Você pode citar sem nenhuma alteração as linhas abaixo, começando pela que contém "How do I perform: Open the 실업크레딧 title link?" e seguindo até a que contém "point(402,213)", incluindo as duas?

-- -- --

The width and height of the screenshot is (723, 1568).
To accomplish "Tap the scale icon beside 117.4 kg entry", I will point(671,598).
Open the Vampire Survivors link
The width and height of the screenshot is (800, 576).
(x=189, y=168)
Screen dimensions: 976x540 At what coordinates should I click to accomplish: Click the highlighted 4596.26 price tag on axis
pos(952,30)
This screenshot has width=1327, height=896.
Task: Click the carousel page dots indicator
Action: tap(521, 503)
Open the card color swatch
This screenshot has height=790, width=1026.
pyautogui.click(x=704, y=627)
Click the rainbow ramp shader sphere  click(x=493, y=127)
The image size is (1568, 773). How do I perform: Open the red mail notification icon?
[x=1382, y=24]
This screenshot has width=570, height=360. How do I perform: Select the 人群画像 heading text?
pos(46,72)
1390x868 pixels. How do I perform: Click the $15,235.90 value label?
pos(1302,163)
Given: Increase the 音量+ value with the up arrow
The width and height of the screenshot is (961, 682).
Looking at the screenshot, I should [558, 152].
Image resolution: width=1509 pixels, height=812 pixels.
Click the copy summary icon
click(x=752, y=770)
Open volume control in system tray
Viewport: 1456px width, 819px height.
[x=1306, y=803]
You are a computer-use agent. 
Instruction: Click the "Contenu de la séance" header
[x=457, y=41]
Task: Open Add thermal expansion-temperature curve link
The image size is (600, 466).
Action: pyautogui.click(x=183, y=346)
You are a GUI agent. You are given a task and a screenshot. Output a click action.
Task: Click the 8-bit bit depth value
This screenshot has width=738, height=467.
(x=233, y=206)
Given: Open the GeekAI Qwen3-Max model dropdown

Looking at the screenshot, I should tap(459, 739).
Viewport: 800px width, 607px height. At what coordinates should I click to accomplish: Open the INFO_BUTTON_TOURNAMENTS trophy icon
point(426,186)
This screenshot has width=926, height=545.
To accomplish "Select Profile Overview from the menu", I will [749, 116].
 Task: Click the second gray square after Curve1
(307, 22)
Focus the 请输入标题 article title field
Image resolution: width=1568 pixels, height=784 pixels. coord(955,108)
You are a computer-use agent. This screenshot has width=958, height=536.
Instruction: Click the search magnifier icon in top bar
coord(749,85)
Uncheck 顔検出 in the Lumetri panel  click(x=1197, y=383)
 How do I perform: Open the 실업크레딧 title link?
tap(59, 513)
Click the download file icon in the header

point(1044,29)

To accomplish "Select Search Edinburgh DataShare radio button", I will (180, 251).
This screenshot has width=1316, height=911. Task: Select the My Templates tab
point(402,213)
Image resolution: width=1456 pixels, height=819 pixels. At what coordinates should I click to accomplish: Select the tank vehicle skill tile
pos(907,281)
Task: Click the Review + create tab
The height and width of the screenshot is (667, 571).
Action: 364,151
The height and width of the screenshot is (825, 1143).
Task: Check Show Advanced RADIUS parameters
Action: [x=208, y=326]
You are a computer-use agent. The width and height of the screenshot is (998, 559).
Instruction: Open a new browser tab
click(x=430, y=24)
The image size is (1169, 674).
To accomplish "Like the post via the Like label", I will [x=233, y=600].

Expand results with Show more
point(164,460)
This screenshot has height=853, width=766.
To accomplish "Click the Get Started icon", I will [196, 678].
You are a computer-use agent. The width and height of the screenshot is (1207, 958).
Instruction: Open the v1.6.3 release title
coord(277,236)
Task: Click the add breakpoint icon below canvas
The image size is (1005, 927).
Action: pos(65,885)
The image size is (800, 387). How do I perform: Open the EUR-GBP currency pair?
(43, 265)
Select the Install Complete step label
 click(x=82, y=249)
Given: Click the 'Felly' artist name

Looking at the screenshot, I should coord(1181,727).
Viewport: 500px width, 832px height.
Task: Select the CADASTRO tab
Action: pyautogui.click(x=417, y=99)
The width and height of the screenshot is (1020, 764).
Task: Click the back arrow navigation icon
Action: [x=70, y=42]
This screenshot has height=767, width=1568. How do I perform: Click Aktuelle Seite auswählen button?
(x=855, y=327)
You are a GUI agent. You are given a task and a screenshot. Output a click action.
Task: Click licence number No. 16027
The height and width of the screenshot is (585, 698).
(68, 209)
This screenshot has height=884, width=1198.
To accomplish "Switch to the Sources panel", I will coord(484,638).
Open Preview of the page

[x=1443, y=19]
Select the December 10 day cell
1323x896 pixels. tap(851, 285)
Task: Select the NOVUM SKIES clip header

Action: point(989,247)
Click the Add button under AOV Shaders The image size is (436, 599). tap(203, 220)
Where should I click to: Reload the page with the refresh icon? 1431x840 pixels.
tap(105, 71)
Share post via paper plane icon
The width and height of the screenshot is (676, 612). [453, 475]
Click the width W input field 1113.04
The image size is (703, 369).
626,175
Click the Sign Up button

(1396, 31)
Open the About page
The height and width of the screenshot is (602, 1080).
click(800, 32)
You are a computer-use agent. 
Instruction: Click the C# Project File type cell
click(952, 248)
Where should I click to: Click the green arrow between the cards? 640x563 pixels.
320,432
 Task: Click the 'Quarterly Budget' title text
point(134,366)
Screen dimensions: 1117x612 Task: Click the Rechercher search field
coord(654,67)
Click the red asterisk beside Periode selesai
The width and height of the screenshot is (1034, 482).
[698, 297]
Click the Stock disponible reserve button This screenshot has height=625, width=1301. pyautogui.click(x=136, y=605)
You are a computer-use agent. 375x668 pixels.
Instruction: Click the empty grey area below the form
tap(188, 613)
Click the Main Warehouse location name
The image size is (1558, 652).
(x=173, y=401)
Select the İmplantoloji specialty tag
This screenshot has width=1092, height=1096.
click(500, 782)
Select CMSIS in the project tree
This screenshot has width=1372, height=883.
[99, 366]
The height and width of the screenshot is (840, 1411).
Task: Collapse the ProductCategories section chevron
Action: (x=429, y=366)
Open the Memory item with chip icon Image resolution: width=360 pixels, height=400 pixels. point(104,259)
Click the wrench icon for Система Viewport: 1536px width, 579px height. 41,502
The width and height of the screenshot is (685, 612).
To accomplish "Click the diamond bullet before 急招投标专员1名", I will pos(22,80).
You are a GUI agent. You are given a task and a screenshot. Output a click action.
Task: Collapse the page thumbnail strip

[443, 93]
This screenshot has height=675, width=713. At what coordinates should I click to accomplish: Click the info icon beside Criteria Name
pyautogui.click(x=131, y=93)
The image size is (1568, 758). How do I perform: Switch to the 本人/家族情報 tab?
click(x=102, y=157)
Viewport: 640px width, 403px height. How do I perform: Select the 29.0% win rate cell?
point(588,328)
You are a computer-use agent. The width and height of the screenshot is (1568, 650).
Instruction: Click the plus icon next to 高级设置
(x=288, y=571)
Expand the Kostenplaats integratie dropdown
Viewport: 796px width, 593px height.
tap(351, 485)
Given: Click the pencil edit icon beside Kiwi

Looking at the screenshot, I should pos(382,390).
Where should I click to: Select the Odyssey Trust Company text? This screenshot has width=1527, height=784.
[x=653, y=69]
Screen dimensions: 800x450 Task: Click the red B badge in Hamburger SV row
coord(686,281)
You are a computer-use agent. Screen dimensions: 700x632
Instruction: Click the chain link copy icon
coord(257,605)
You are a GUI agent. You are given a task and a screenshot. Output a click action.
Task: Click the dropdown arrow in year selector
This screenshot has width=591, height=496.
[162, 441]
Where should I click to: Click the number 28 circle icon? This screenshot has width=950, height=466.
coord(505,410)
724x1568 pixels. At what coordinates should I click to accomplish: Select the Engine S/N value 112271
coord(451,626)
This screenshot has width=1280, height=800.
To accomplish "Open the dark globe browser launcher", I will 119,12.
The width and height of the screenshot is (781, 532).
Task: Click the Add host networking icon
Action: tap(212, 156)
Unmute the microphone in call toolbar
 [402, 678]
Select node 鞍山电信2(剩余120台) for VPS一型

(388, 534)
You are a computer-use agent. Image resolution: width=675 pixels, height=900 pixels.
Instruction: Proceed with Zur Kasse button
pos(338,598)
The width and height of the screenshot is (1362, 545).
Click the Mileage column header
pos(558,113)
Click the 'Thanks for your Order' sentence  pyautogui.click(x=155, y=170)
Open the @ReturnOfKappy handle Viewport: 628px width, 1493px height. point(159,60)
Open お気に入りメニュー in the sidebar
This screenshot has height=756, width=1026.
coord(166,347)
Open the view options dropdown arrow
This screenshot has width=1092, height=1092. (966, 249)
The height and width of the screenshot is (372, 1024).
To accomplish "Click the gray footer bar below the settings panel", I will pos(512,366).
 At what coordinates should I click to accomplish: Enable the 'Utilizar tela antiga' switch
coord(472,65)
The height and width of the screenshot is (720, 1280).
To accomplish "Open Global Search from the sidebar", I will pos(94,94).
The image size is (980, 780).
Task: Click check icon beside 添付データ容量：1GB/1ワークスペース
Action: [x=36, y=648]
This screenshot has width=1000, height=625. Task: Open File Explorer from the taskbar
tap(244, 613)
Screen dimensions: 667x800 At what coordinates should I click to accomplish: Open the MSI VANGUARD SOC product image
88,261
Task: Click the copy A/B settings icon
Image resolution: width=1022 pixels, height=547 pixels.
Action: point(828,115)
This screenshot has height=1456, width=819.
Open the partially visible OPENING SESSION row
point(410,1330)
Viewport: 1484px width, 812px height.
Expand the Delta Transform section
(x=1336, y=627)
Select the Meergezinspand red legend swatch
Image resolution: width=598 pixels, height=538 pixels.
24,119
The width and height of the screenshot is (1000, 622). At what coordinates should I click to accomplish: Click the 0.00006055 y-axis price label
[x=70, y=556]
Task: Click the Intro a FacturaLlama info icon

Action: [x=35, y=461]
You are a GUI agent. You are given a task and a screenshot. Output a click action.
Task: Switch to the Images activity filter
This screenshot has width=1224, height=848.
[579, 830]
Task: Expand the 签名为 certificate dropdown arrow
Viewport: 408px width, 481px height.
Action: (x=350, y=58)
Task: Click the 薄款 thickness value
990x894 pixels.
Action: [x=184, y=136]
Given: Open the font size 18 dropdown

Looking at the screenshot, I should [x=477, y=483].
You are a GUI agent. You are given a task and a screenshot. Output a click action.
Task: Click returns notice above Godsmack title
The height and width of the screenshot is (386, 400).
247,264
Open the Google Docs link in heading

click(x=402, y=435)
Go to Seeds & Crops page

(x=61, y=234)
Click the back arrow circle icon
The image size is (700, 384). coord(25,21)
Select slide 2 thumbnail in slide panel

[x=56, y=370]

-- -- --

- [SOLUÇÃO PROPOSTA]
 How do I perform: Open the 실업크레딧 title link?
tap(59, 513)
Click the download file icon in the header

point(1044,29)

To accomplish "Select Search Edinburgh DataShare radio button", I will (180, 251).
This screenshot has width=1316, height=911. Task: Select the My Templates tab
point(402,213)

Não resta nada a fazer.